We are not concerned with the findings of temporary disability and permanent disability, since the carrier has not sought review. (See Royal Globe Ins. Co. v. Industrial Acc. Com., 63 Cal.2d 60, fns. 1 and 2, 45 Cal.Rptr. 1, 403 P.2d 129.)

Applicant also contends that the appeals board acted arbitrarily in changing the findings of the referee without a transcript of the testimony. In Allied Comp. Ins. Co. v. Ind. Acc. Com., 57 Cal.2d 115, 17 Cal.Rptr. 817, 367 P.2d 409, it was held that the obligation of the panel is to achieve a substantial understanding of the record and it may do so by reference to the referee's summary of the testimony where it is not claimed that the referee's summary is in error. In the present case it appears that the board achieved a substantial understanding of the record but did not correctly apply the law.

The award is affirmed as to the allowances made to applicant. The cause is returned to the appeals board with instructions to award reimbursement for medical-legal costs and self-procured medical treatment through November 14, 1966, after a proper determination of what medical-legal costs were ‘reasonably, actually, and necessarily incurred’ and the reasonableness of the charges for self-procured medical treatment.

FOOTNOTES

FOOTNOTE.  

1.  The award by the referee reads in part: ‘5. Applicant incurred reasonable litigation expenses of $165.00, payable $85.00 to Edward LeMoncheck, M.D., and $80.00 to Albert Poindexter, M.D., lien claimants.’ The referee also allowed reimbursement for self-procured medical expenses, payable to the several persons and in the amounts totaling approximately $1,900.00 set forth in paragraph 6 of the award, including $439.50 to Dr. Poindexter.

2.  The findings of the board on reconsideration, here challenged by petitioner, read in part: ‘5. Applicant did not reasonably incur medical-legal costs to Dr. Edward LeMoncheck and Dr. Albert Poindexter. 6. Dr. Edward LeMoncheck and Dr. Albert Poindexter did perform medical-legal services for medical examinations and reports of the reasonable value of $85.00 and $80.00 respectively, and said doctors are entitled to a lien therefor against compensation awarded applicant herein. 7. Applicant did not reasonably, necessarily or actually incur self-procured medical expense.’

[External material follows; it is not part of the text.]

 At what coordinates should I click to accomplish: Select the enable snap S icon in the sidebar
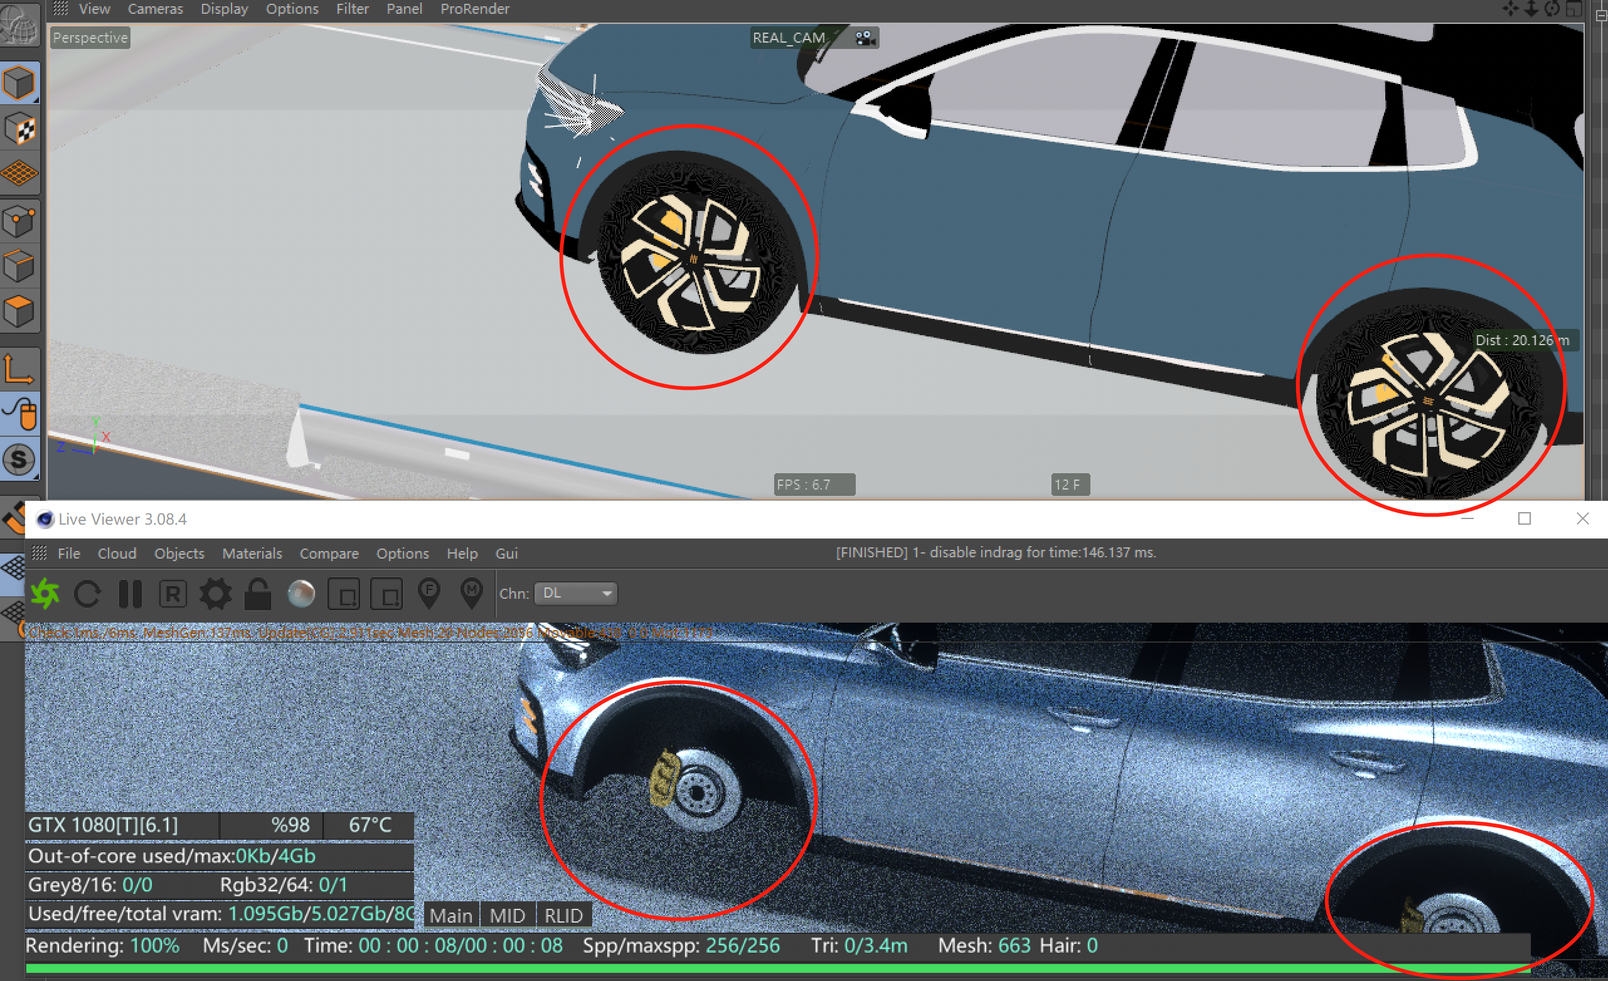coord(20,459)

3.  No point is raised as to the propriety of the liens allowed by the board. Section 4903 of the Labor Code provides that the board may allow ‘as liens against any sum to be paid as compensation’ the reasonable expense incurred by or on behalf of the injured employee as provided in Labor Code 4600. Section 4600 includes the provision that the employee shall be reimbursed for expenses reasonably, actually, and necessarily incurred for medical-legal expenses.

4.  In McCoy v. Industrial Acc. Com., 64 Cal.2d 82, p. 89, 48 Cal.Rptr. 858, p. 862, 410 P.2d 362, p. 366, the rule for reimbursement of self-procured medical expenses is set forth as follows: ‘If an employer has refused an injured employee treatment for an industrial injury or claims that further care is unnecessary or futile, it is liable for the reasonable cost of medical care secured by the employee from a physician of his own choosing if such treatment is given within a reasonable time after the employer's refusal, if there has been no substantial change in the employee's condition before independent medical advice is rendered and if, at the time reimbursement is sought, the employee can show that the treatment he received was ‘reasonably required to cure or relieve from the effects of the injury.‘‘

McCOY,* Associate Justice Pro Tem. FN* Retired Judge of the Superior Court sitting under assignment by the Chairman of the Judicial Council.

FILES, P.J., and KINGSLEY, J., concur.